Some students also manage to live outside of the dorms under AUC’s supervision, as is the case for Michelle Crijns, 22, seventh semester social sciences student at AUC. Crijns is an intern in Brussels, Belgium from January until the end of May 2017, but is also taking the course Global Culture on Wednesdays this semester. On Tuesday evenings, Crijns commutes from her place in Brussels back to AUC. “It was a super easy process for me”, Crijns says about leaving the dorms and finishing her contract with DUWO, “I think it’s also because I’m doing the internship for AUC, whereas if you want to move out just because you prefer it, maybe that’s not good enough for AUC”.

Daniella Solis, 27, who attended AUC for one year starting September 2015, is one of the examples of people who would have preferred to live outside of the dorms. Before applying, Solis contacted AUC about her situation – she has two daughters, who both go to school in Noord, and Solis already had a house in Noord. The AUC administration refused to be flexible with Solis’s situation. “They said if I did not agree to rent a dorm [room] I should maybe try to apply to another university” Solis said. Solis decided that she would attend AUC but continue living in Noord, and only lived in the dorms for the five months before leaving AUC. “[I] did not want to deal with the whole moving again especially putting the girls through it” Solis explains “It was for sure one of the reasons I was under a lot of stress since the very beginning [at AUC]”.

According to Belinda Stratton, AUC’s managing director, “There is no system to apply for approval for living outside of the dorms, and no conditions to obtain such an exemption”. Although some students are exempted from living in the dorms, due to circumstances that the AUC administration individually considers, AUC’s approach does not aim for a comprehensive system of application that would offer students the options to live outside of the dorms.
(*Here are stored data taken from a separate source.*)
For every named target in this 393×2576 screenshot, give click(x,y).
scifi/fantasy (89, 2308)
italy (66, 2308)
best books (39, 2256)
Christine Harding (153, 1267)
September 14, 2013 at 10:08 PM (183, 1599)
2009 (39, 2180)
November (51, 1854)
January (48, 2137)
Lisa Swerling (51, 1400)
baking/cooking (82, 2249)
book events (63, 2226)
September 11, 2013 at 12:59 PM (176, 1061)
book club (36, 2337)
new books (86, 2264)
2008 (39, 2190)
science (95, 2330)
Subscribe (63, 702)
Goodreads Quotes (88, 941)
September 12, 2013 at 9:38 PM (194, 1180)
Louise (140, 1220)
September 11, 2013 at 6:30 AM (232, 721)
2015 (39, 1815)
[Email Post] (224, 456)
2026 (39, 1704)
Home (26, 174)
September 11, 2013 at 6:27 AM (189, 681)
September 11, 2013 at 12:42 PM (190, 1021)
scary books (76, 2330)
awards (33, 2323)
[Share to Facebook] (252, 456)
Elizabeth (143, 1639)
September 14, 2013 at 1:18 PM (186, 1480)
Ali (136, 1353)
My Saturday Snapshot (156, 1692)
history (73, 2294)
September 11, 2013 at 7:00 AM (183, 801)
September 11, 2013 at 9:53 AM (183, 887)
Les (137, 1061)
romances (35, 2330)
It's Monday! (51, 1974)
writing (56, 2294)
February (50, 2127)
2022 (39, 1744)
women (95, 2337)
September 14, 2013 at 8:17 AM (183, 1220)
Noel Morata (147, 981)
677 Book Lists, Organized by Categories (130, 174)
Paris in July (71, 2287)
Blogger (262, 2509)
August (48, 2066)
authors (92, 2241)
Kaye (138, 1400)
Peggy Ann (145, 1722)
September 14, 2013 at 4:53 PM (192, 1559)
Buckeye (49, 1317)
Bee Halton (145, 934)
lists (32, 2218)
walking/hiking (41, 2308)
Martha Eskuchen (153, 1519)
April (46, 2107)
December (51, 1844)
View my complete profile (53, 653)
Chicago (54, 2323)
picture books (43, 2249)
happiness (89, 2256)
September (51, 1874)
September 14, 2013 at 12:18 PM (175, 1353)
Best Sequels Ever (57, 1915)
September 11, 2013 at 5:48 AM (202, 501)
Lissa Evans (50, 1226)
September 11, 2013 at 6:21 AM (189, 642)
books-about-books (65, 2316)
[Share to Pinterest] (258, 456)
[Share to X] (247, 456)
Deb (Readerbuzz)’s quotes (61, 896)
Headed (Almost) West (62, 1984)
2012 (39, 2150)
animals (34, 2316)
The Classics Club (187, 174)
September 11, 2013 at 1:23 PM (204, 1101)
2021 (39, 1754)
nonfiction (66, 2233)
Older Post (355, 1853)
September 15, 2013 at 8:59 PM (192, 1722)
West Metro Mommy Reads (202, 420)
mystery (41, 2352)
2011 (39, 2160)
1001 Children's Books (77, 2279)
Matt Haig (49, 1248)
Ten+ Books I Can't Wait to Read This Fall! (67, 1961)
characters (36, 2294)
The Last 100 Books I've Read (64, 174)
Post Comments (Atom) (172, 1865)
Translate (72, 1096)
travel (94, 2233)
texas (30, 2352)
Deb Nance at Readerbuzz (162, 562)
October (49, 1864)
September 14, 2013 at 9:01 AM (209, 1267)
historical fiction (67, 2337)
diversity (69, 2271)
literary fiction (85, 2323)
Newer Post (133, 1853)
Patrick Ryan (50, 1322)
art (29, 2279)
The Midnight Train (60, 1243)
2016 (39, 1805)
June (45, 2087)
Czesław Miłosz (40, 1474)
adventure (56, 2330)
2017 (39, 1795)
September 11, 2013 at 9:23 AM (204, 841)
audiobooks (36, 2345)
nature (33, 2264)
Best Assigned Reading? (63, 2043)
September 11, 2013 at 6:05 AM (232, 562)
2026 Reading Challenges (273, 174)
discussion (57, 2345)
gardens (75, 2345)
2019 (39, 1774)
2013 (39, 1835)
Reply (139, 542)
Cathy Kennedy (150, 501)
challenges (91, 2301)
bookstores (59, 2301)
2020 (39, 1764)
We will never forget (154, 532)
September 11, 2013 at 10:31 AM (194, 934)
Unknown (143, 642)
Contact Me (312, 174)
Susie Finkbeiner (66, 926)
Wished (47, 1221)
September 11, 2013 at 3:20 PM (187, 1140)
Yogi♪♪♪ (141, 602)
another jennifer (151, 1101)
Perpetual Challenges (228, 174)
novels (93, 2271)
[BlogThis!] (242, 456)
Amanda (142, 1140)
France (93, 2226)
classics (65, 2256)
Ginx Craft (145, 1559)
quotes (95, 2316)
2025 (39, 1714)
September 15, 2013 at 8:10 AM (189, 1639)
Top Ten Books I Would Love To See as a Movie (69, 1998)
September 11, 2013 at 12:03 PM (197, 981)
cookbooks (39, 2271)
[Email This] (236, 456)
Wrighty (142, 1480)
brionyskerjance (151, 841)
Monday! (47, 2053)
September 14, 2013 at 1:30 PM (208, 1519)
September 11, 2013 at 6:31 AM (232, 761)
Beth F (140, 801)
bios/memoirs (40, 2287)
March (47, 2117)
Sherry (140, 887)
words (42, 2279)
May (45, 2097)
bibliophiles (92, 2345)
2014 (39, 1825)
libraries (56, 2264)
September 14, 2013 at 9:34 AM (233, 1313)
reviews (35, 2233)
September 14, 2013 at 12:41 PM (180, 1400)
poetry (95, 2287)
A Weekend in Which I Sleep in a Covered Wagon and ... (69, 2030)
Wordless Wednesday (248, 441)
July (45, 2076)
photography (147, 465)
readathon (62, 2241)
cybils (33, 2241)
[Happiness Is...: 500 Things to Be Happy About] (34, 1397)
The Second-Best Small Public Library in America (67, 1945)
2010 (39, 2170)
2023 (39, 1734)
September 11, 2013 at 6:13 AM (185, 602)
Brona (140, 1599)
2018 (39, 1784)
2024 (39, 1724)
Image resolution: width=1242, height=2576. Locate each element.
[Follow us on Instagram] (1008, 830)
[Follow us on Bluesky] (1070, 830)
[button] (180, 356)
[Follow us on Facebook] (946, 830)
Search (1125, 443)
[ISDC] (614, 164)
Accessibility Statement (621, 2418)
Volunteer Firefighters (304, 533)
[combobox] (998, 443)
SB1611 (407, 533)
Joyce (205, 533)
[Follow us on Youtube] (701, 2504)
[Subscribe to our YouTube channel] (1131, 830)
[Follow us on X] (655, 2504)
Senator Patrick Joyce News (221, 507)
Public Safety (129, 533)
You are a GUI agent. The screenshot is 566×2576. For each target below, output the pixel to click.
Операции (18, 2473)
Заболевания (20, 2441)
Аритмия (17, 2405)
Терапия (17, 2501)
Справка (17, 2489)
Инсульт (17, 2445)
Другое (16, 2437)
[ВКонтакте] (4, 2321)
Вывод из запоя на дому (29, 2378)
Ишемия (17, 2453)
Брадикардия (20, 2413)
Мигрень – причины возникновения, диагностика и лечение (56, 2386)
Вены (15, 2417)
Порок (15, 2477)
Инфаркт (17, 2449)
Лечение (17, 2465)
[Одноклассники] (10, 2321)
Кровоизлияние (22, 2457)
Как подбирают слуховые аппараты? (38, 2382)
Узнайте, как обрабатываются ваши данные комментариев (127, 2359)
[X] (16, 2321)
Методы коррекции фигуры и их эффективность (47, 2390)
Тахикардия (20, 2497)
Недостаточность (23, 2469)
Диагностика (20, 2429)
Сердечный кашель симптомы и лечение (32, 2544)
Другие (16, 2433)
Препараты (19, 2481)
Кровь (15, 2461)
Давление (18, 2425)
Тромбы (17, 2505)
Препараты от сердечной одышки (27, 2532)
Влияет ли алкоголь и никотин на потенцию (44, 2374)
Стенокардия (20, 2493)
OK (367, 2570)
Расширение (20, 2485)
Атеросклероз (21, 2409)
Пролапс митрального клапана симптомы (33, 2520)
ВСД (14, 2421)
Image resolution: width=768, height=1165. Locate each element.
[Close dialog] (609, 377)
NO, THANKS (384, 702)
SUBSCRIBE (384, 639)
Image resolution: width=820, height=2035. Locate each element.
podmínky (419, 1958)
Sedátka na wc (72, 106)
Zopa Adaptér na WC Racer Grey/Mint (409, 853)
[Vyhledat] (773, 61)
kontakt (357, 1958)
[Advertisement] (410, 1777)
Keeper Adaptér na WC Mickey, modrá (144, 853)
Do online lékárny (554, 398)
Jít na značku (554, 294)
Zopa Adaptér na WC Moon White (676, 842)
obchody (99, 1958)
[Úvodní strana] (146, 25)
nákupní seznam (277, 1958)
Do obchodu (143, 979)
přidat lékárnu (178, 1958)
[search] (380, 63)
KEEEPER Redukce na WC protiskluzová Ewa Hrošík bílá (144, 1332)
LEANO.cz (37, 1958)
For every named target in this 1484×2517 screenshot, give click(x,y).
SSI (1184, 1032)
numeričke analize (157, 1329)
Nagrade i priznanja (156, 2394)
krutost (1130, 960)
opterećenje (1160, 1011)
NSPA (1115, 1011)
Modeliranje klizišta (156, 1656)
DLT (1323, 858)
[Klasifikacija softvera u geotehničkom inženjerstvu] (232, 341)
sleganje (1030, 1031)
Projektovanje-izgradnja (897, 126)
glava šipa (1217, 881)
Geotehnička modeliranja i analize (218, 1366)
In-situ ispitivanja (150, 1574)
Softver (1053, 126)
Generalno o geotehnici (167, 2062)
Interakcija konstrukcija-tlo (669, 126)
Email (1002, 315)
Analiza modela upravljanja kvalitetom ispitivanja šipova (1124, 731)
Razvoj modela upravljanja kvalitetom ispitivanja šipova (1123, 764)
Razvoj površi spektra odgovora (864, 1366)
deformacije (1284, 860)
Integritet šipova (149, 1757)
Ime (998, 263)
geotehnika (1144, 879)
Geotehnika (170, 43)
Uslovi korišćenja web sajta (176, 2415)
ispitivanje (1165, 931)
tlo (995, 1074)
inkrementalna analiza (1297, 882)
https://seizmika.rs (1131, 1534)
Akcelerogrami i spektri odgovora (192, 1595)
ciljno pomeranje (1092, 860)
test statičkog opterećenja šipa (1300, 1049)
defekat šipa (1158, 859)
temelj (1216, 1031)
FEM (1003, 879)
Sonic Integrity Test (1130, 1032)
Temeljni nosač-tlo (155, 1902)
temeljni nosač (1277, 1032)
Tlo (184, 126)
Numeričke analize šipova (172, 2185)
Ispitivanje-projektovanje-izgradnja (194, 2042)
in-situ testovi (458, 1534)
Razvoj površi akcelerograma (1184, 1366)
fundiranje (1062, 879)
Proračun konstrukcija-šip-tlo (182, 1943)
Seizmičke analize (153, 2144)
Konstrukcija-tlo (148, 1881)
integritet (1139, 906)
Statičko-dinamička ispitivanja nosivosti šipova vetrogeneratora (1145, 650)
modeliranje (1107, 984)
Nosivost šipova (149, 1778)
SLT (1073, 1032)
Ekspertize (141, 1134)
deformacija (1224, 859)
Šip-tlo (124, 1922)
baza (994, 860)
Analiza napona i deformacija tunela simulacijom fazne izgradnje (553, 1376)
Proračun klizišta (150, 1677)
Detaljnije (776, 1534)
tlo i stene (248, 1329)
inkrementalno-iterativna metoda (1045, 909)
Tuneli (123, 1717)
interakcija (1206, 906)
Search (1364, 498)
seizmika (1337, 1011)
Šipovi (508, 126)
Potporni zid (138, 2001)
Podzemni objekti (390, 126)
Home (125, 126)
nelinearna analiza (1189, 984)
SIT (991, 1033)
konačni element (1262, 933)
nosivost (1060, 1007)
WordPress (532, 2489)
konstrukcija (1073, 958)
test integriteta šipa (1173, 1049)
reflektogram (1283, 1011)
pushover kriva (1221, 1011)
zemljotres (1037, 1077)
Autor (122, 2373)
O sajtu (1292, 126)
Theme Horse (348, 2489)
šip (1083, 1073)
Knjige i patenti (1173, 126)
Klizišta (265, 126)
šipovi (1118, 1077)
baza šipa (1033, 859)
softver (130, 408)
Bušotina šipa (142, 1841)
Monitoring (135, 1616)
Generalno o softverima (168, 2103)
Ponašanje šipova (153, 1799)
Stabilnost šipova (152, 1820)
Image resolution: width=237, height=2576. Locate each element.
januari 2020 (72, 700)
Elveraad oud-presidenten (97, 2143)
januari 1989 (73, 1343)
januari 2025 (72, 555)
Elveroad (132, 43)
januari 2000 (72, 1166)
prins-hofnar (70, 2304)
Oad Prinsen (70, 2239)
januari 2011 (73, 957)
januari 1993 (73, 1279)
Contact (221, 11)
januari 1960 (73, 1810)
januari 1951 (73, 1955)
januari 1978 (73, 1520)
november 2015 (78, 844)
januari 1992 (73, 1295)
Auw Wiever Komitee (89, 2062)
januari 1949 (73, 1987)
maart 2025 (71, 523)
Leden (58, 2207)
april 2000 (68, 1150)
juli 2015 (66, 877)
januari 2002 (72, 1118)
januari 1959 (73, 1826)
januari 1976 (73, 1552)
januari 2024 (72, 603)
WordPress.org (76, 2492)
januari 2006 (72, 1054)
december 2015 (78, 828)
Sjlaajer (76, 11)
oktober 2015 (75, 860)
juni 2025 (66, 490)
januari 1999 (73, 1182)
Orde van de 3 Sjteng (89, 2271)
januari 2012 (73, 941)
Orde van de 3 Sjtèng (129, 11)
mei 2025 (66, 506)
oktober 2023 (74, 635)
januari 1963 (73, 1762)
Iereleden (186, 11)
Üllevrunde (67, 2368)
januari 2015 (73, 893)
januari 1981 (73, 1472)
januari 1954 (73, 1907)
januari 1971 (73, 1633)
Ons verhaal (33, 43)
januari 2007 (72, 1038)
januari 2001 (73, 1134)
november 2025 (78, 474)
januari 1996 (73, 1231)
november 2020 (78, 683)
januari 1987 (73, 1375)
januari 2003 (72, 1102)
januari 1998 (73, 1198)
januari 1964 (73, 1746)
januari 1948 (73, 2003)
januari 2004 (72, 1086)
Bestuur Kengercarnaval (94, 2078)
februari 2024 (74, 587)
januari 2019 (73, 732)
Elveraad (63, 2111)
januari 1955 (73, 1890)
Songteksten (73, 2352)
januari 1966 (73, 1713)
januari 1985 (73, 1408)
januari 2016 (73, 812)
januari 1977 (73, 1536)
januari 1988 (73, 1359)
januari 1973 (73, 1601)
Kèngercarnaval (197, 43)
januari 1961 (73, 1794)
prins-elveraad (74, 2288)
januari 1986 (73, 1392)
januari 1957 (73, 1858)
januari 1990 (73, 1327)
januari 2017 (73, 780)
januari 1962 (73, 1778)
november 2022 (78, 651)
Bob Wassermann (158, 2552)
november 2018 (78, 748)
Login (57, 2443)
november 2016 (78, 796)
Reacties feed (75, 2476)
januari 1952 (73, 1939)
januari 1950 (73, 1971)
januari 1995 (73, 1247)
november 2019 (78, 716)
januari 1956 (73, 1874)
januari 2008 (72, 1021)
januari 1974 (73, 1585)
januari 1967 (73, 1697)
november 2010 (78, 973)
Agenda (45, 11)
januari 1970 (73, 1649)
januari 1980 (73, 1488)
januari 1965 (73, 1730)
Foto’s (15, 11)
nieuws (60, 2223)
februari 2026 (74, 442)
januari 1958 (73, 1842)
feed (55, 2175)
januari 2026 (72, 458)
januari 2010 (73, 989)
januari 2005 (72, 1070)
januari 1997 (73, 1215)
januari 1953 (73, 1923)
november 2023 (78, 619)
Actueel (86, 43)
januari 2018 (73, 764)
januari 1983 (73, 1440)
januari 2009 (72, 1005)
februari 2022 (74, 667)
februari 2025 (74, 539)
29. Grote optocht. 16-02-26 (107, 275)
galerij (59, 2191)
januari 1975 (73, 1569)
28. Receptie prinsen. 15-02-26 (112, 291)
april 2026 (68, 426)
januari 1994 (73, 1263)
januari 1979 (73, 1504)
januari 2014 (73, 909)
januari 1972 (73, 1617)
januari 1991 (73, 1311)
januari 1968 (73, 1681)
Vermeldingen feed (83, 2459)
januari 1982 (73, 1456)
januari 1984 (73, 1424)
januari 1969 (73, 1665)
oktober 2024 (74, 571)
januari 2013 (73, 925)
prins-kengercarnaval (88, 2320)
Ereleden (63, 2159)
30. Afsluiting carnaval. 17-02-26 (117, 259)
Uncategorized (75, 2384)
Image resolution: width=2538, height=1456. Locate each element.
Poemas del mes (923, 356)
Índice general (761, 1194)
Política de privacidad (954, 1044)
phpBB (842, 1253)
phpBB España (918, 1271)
Instead, “We make every effort to explore and discuss the measures or changes needed to make living in the dorms easier/better/more enjoyable/more acceptable for that student, and how these can be realized” Stratton writes in an email.

However, the desire to live outside of the dorms appears to be more systemically recurring, as was the case for Jacob Adriani, 22, who graduated last July. “The problem comes back each year for virtually every student” Adriani said about the period when a part of the graduating students make the transition from living in the dorms to living elsewhere in Amsterdam. “We were allowed to leave the dorms early July at the earliest, and something like July 20th at the latest” Adriani explains, “That means a three week window in which to move to a new place, otherwise you either pay double rent or you’re homeless for a while”. Adriani wanted to stay in Amsteram after AUC, and found a room whose contract started on April 1st. From that date till the end of July, he chose to sublet his room in the dorms without AUC or DUWO’s approval. Adriani attempted to ‘legalize’ his situation, but the AUC administration refused. “They were never going to kick me out in the final three months” Adriani said about his decision.